EXERCISE DETAILS
Copy each of the items below word for word.

EXERCISE INPUT
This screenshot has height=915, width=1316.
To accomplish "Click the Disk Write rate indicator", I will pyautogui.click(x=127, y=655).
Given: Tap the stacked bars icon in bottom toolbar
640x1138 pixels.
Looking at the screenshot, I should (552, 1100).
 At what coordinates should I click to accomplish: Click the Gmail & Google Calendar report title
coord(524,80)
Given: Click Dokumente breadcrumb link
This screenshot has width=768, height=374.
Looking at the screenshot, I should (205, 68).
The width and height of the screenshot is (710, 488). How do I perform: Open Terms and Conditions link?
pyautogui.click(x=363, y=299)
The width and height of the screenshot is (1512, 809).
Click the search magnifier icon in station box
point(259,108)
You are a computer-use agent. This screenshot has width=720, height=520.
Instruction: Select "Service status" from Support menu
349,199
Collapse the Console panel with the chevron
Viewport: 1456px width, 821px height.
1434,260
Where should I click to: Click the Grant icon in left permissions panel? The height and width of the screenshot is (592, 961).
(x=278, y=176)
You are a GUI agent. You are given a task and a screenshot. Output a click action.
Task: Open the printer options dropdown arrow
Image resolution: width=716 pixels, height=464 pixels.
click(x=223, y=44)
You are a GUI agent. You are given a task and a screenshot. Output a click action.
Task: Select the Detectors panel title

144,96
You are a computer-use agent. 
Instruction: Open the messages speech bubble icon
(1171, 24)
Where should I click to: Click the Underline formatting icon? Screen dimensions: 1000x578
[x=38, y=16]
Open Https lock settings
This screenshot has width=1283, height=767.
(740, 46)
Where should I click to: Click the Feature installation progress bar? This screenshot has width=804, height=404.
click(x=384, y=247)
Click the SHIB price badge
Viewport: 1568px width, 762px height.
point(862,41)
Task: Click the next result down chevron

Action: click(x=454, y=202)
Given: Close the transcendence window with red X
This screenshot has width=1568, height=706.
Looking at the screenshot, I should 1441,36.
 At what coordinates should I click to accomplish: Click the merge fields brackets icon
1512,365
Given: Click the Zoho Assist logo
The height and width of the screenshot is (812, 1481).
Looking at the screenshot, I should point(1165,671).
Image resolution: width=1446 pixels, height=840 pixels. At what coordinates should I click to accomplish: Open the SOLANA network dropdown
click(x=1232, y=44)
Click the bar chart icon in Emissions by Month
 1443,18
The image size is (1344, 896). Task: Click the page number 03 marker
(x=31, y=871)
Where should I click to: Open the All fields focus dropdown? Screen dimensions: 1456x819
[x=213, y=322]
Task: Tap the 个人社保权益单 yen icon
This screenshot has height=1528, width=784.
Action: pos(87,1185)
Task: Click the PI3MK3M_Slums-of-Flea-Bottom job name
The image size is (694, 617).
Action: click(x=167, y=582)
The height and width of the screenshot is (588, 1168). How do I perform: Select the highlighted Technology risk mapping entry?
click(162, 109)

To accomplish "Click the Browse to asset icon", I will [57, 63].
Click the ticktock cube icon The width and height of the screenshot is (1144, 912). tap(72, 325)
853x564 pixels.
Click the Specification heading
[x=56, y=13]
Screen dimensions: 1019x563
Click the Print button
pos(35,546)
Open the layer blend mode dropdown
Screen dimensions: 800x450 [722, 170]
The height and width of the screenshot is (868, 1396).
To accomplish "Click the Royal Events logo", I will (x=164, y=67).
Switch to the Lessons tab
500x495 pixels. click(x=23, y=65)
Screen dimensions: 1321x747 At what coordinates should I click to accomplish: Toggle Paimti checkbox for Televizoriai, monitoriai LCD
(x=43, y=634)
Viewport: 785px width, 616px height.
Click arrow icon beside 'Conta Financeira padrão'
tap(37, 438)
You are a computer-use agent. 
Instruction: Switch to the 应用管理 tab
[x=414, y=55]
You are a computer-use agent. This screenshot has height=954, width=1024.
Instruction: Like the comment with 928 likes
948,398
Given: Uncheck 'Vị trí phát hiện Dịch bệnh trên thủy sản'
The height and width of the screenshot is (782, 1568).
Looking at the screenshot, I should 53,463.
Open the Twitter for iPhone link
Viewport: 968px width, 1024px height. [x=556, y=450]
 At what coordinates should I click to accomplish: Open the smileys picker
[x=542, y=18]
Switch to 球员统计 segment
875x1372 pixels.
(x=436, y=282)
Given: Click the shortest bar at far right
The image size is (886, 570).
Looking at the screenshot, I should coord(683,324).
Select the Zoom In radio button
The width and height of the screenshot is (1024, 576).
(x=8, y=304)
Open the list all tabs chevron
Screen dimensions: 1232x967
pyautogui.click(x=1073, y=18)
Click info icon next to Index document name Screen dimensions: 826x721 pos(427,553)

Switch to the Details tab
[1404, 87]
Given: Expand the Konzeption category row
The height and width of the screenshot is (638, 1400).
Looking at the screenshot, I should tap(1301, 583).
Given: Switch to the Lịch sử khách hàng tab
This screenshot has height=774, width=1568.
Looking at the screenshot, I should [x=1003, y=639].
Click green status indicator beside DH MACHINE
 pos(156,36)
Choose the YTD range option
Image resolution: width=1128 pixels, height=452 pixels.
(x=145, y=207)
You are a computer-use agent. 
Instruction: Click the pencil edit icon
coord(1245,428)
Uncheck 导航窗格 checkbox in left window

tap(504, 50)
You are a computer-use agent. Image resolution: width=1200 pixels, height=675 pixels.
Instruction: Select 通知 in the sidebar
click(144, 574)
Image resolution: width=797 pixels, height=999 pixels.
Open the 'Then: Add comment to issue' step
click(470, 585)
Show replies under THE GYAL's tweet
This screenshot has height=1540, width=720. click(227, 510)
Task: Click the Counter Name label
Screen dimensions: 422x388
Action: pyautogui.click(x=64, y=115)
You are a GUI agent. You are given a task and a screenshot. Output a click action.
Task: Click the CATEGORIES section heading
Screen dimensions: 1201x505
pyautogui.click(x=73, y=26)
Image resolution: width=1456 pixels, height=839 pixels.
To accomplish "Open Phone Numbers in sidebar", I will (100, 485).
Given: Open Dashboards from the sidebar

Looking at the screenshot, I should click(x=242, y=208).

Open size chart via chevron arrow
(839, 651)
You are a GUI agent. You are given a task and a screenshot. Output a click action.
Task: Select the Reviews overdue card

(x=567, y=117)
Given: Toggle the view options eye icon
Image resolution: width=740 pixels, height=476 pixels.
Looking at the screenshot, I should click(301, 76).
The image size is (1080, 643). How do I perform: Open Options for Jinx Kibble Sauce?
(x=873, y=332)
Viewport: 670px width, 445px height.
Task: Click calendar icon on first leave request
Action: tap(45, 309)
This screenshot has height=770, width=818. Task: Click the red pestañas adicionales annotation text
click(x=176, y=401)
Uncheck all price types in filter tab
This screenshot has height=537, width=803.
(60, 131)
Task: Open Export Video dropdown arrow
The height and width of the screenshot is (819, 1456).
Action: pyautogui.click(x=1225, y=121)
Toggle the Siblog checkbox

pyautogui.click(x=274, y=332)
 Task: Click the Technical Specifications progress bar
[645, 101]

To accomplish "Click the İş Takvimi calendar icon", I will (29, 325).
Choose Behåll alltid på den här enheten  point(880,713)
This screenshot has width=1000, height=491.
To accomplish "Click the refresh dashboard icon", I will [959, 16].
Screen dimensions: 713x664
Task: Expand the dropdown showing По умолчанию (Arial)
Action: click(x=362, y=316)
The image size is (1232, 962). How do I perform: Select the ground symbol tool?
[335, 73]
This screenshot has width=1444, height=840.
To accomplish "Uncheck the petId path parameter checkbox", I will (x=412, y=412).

THE REPLY
This screenshot has height=915, width=1316.
To accomplish "Click the Disk Write rate indicator", I will pyautogui.click(x=127, y=655).
Given: Tap the stacked bars icon in bottom toolbar
640x1138 pixels.
Looking at the screenshot, I should (552, 1100).
 At what coordinates should I click to accomplish: Click the Gmail & Google Calendar report title
coord(524,80)
Given: Click Dokumente breadcrumb link
This screenshot has width=768, height=374.
Looking at the screenshot, I should (205, 68).
The width and height of the screenshot is (710, 488). How do I perform: Open Terms and Conditions link?
pyautogui.click(x=363, y=299)
The width and height of the screenshot is (1512, 809).
Click the search magnifier icon in station box
point(259,108)
You are a computer-use agent. This screenshot has width=720, height=520.
Instruction: Select "Service status" from Support menu
349,199
Collapse the Console panel with the chevron
Viewport: 1456px width, 821px height.
1434,260
Where should I click to: Click the Grant icon in left permissions panel? The height and width of the screenshot is (592, 961).
(x=278, y=176)
You are a GUI agent. You are given a task and a screenshot. Output a click action.
Task: Open the printer options dropdown arrow
Image resolution: width=716 pixels, height=464 pixels.
click(x=223, y=44)
You are a GUI agent. You are given a task and a screenshot. Output a click action.
Task: Select the Detectors panel title

144,96
You are a computer-use agent. 
Instruction: Open the messages speech bubble icon
(1171, 24)
Where should I click to: Click the Underline formatting icon? Screen dimensions: 1000x578
[x=38, y=16]
Open Https lock settings
This screenshot has width=1283, height=767.
(740, 46)
Where should I click to: Click the Feature installation progress bar? This screenshot has width=804, height=404.
click(x=384, y=247)
Click the SHIB price badge
Viewport: 1568px width, 762px height.
point(862,41)
Task: Click the next result down chevron

Action: click(x=454, y=202)
Given: Close the transcendence window with red X
This screenshot has width=1568, height=706.
Looking at the screenshot, I should 1441,36.
 At what coordinates should I click to accomplish: Click the merge fields brackets icon
1512,365
Given: Click the Zoho Assist logo
The height and width of the screenshot is (812, 1481).
Looking at the screenshot, I should point(1165,671).
Image resolution: width=1446 pixels, height=840 pixels. At what coordinates should I click to accomplish: Open the SOLANA network dropdown
click(x=1232, y=44)
Click the bar chart icon in Emissions by Month
 1443,18
The image size is (1344, 896). Task: Click the page number 03 marker
(x=31, y=871)
Where should I click to: Open the All fields focus dropdown? Screen dimensions: 1456x819
[x=213, y=322]
Task: Tap the 个人社保权益单 yen icon
This screenshot has height=1528, width=784.
Action: pos(87,1185)
Task: Click the PI3MK3M_Slums-of-Flea-Bottom job name
The image size is (694, 617).
Action: click(x=167, y=582)
The height and width of the screenshot is (588, 1168). How do I perform: Select the highlighted Technology risk mapping entry?
click(162, 109)

To accomplish "Click the Browse to asset icon", I will [57, 63].
Click the ticktock cube icon The width and height of the screenshot is (1144, 912). tap(72, 325)
853x564 pixels.
Click the Specification heading
[x=56, y=13]
Screen dimensions: 1019x563
Click the Print button
pos(35,546)
Open the layer blend mode dropdown
Screen dimensions: 800x450 [722, 170]
The height and width of the screenshot is (868, 1396).
To accomplish "Click the Royal Events logo", I will (x=164, y=67).
Switch to the Lessons tab
500x495 pixels. click(x=23, y=65)
Screen dimensions: 1321x747 At what coordinates should I click to accomplish: Toggle Paimti checkbox for Televizoriai, monitoriai LCD
(x=43, y=634)
Viewport: 785px width, 616px height.
Click arrow icon beside 'Conta Financeira padrão'
tap(37, 438)
You are a computer-use agent. 
Instruction: Switch to the 应用管理 tab
[x=414, y=55]
You are a computer-use agent. This screenshot has height=954, width=1024.
Instruction: Like the comment with 928 likes
948,398
Given: Uncheck 'Vị trí phát hiện Dịch bệnh trên thủy sản'
The height and width of the screenshot is (782, 1568).
Looking at the screenshot, I should 53,463.
Open the Twitter for iPhone link
Viewport: 968px width, 1024px height. [x=556, y=450]
 At what coordinates should I click to accomplish: Open the smileys picker
[x=542, y=18]
Switch to 球员统计 segment
875x1372 pixels.
(x=436, y=282)
Given: Click the shortest bar at far right
The image size is (886, 570).
Looking at the screenshot, I should coord(683,324).
Select the Zoom In radio button
The width and height of the screenshot is (1024, 576).
(x=8, y=304)
Open the list all tabs chevron
Screen dimensions: 1232x967
pyautogui.click(x=1073, y=18)
Click info icon next to Index document name Screen dimensions: 826x721 pos(427,553)

Switch to the Details tab
[1404, 87]
Given: Expand the Konzeption category row
The height and width of the screenshot is (638, 1400).
Looking at the screenshot, I should tap(1301, 583).
Given: Switch to the Lịch sử khách hàng tab
This screenshot has height=774, width=1568.
Looking at the screenshot, I should [x=1003, y=639].
Click green status indicator beside DH MACHINE
 pos(156,36)
Choose the YTD range option
Image resolution: width=1128 pixels, height=452 pixels.
(x=145, y=207)
You are a computer-use agent. 
Instruction: Click the pencil edit icon
coord(1245,428)
Uncheck 导航窗格 checkbox in left window

tap(504, 50)
You are a computer-use agent. Image resolution: width=1200 pixels, height=675 pixels.
Instruction: Select 通知 in the sidebar
click(144, 574)
Image resolution: width=797 pixels, height=999 pixels.
Open the 'Then: Add comment to issue' step
click(470, 585)
Show replies under THE GYAL's tweet
This screenshot has height=1540, width=720. click(227, 510)
Task: Click the Counter Name label
Screen dimensions: 422x388
Action: pyautogui.click(x=64, y=115)
You are a GUI agent. You are given a task and a screenshot. Output a click action.
Task: Click the CATEGORIES section heading
Screen dimensions: 1201x505
pyautogui.click(x=73, y=26)
Image resolution: width=1456 pixels, height=839 pixels.
To accomplish "Open Phone Numbers in sidebar", I will (100, 485).
Given: Open Dashboards from the sidebar

Looking at the screenshot, I should click(x=242, y=208).

Open size chart via chevron arrow
(839, 651)
You are a GUI agent. You are given a task and a screenshot. Output a click action.
Task: Select the Reviews overdue card

(x=567, y=117)
Given: Toggle the view options eye icon
Image resolution: width=740 pixels, height=476 pixels.
Looking at the screenshot, I should click(301, 76).
The image size is (1080, 643). How do I perform: Open Options for Jinx Kibble Sauce?
(x=873, y=332)
Viewport: 670px width, 445px height.
Task: Click calendar icon on first leave request
Action: tap(45, 309)
This screenshot has height=770, width=818. Task: Click the red pestañas adicionales annotation text
click(x=176, y=401)
Uncheck all price types in filter tab
This screenshot has height=537, width=803.
(60, 131)
Task: Open Export Video dropdown arrow
The height and width of the screenshot is (819, 1456).
Action: pyautogui.click(x=1225, y=121)
Toggle the Siblog checkbox

pyautogui.click(x=274, y=332)
 Task: Click the Technical Specifications progress bar
[645, 101]

To accomplish "Click the İş Takvimi calendar icon", I will (29, 325).
Choose Behåll alltid på den här enheten  point(880,713)
This screenshot has width=1000, height=491.
To accomplish "Click the refresh dashboard icon", I will [959, 16].
Screen dimensions: 713x664
Task: Expand the dropdown showing По умолчанию (Arial)
Action: click(x=362, y=316)
The image size is (1232, 962). How do I perform: Select the ground symbol tool?
[335, 73]
This screenshot has width=1444, height=840.
To accomplish "Uncheck the petId path parameter checkbox", I will (x=412, y=412).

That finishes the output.